4. Employee Engagement: Using Data to Optimize Employee Performance
Ben Edwards is on his fifth career now. He was previously in print journalism, strategic communication, digital media, and marketing, and is now Vice President of Global Communications and Digital Marketing at IBM.
“The title doesn’t really speak to [my roles],” he explained. “We do our work overwhelmingly in Web design and development,” as well as developing phone apps and digital services based on data.
Edwards does work externally for clients and, increasingly, internally, using the massive amounts of data acquired from a big company like IBM. The unique design lab he works in shares space with marketing developers, content strategists, and IBM design (responsible for some 3,000 software products), giving him unique access to insights and engagement across the organization.
“I deemphasize its organizational lines and emphasize methods and talent,” Edwards said.

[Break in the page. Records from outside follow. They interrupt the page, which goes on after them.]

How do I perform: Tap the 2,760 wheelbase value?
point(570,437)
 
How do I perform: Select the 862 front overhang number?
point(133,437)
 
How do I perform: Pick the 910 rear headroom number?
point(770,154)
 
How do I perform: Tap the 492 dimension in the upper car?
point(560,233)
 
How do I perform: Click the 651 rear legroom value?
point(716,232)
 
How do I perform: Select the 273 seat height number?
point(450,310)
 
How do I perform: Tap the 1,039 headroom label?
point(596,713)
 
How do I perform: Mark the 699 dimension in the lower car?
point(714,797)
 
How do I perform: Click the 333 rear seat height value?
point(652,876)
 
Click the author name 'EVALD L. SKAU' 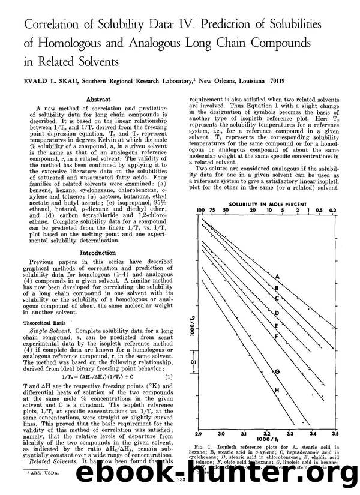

He focuses his efforts on extracting insight from hard data in ways that were never possible before.
“Our acid test is: Are we making our decisions based on the data?” he noted. “Professions that formerly relied on intuition and implicit knowledge and expertise are being confronted with new practices and methods that are empirical in nature and can give you the answer through data.”
One quick example of this changing philosophy can be found in how IBM does public relations. Previously, its communications specialists often tried to justify their reach by volume, sending lists of bloggers they influenced, he said. “Media being what it is today, these are very, very long lists, because anyone’s got a blog and I don’t know the value of that stuff…. What is the actual value that a PR professional is delivering? That’s what I want to know, in data, empirically.”
Raw data derived from social media analytics is one way to fill in the gaps and test engagement. In one experiment, Edwards gave the top 300 executives at IBM a goal: to adopt social media internally as a way of engaging their teams. He said the project was “really a profound cultural transformation for a group of 50- to 60-year-olds who have led in a very particular style for a very long time.” He offered them coaching and advice, but to no avail.
Then he used analytics, by building a leaderboard that measured all the executives’ reach, engagement, and amplification within their own team.
Then he published it to the chairman once a month. “Suddenly the phones were ringing, [with people asking] ‘how do I improve it?’” he said. “It suddenly engages them on a journey of change and progress.”